Anonymous....No, it's not the same as being
bisexual....Cause the one partner comes to the
point in the relationship that they can no
longer lie to themself or to their spouse...
They also do not come back to the opposite sex
after they leave....The spouse may even know
about it and not mind....But there is no real
sexual attraction to the opposite sex....
Yes, I was wondering the same thing about bisexuality. I think there is an argument to be made that being bisexual and being lesbian (or gay) ARE two different sexual attractions. Where do these definitions come from, by the way?
Another term for this when the people are married is Mixed Oriented (or Orientation) Marriage, or MOM. This term is often used in an email support group (SOTTS, or Spouses Out To Their Spouses) that I belong to.
I would also say that if a bisexual man is married to a straight woman (for example), that would still be different orientations. Same for an asexual person with a gay, bi, or straight partner.
Ily: I was thinking along similar lines. A gay and a bi man in a relationship would be a mixed orientation relationship.
You all bring up great points, I definitely think there are some cases where both partners are a different sexual orientation. But I guess the term was created for the straight man/woman married to a gay man/woman. Terms evolve though, and I think there is health discussion here and valid.
Marc thank you for by the way, I was debating whether to post Mixed Orientation Marriage or relationship but I figured not every mixed orientation was married but every mixed orientation is in a relationship, maybe ill post the other another day. Another synonym for this term is lavender marriage.
A similar term is also used to refer to a relationship or marriage between a person who identifies as sexual (whether hetero-, homo-, bi-, or pan-) and a person who identifies as asexual.
I think the situation is often not as simple as "gay, came out late or marriage of convenience." Men on MOM support groups often debate at great length whether to think of themselves as "gay" or "bi," since most love their wife and enjoy sex with her, but otherwise are only attracted to men. Most marry out of love, not fear or convenience. My husband was in several long term relationships with men before falling in love with me, and he is not attracted to any other women - but does have strong MM attractions.

▸ EXERCISE 1
Decide whether each statement agrees with the forum discussion on mixed-orientation relationships, answering yes or no and quoting the words that decide it: (a) SOTTS stands for Spouses Out To Their Spouses. (b) Lavender marriage is offered as a synonym for the term. (c) Most men on MOM support groups marry out of fear.
▸ EXERCISE 2
Please write out the forum discussion between "I would also" and "mixed orientation relationship.", inclusive.

▸ COLLECTED DATA
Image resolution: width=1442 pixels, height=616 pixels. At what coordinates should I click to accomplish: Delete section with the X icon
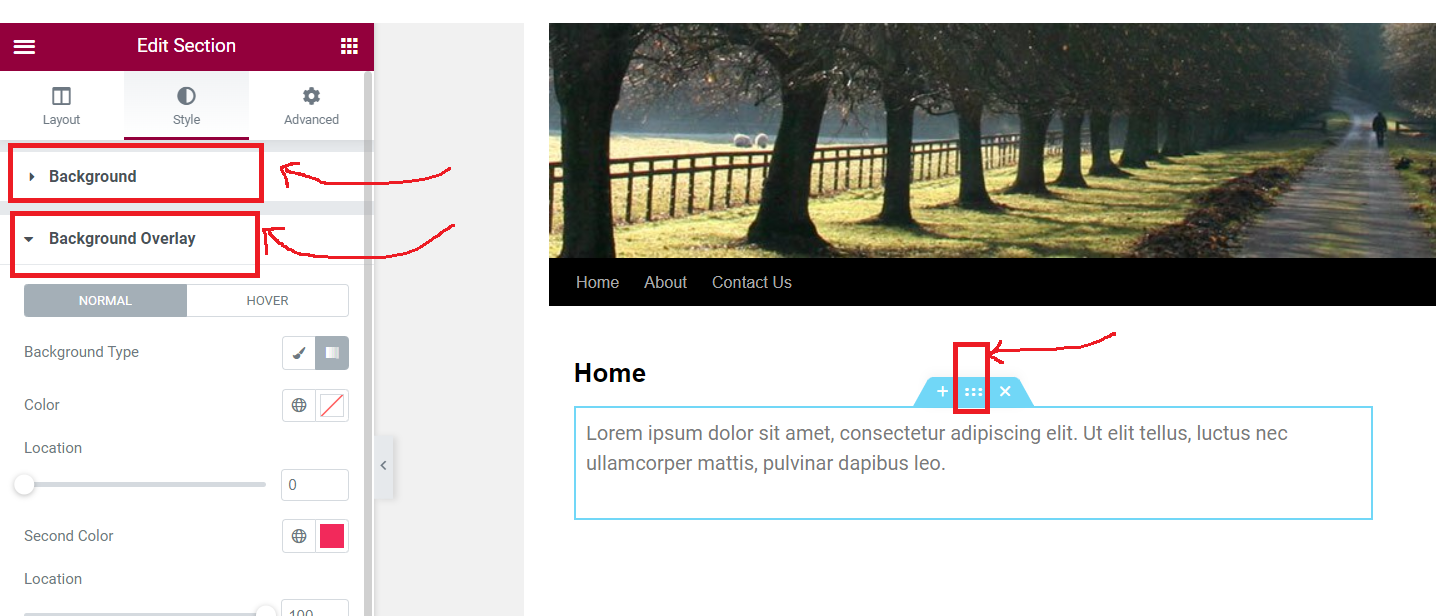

▸ WORKED SOLUTION 1
(a) Yes: "SOTTS, or Spouses Out To Their Spouses"
(b) Yes: "Another synonym for this term is lavender marriage."
(c) No: "Most marry out of love, not fear or convenience."

▸ WORKED SOLUTION 2
I would also say that if a bisexual man is married to a straight woman (for example), that would still be different orientations. Same for an asexual person with a gay, bi, or straight partner.
Ily: I was thinking along similar lines. A gay and a bi man in a relationship would be a mixed orientation relationship.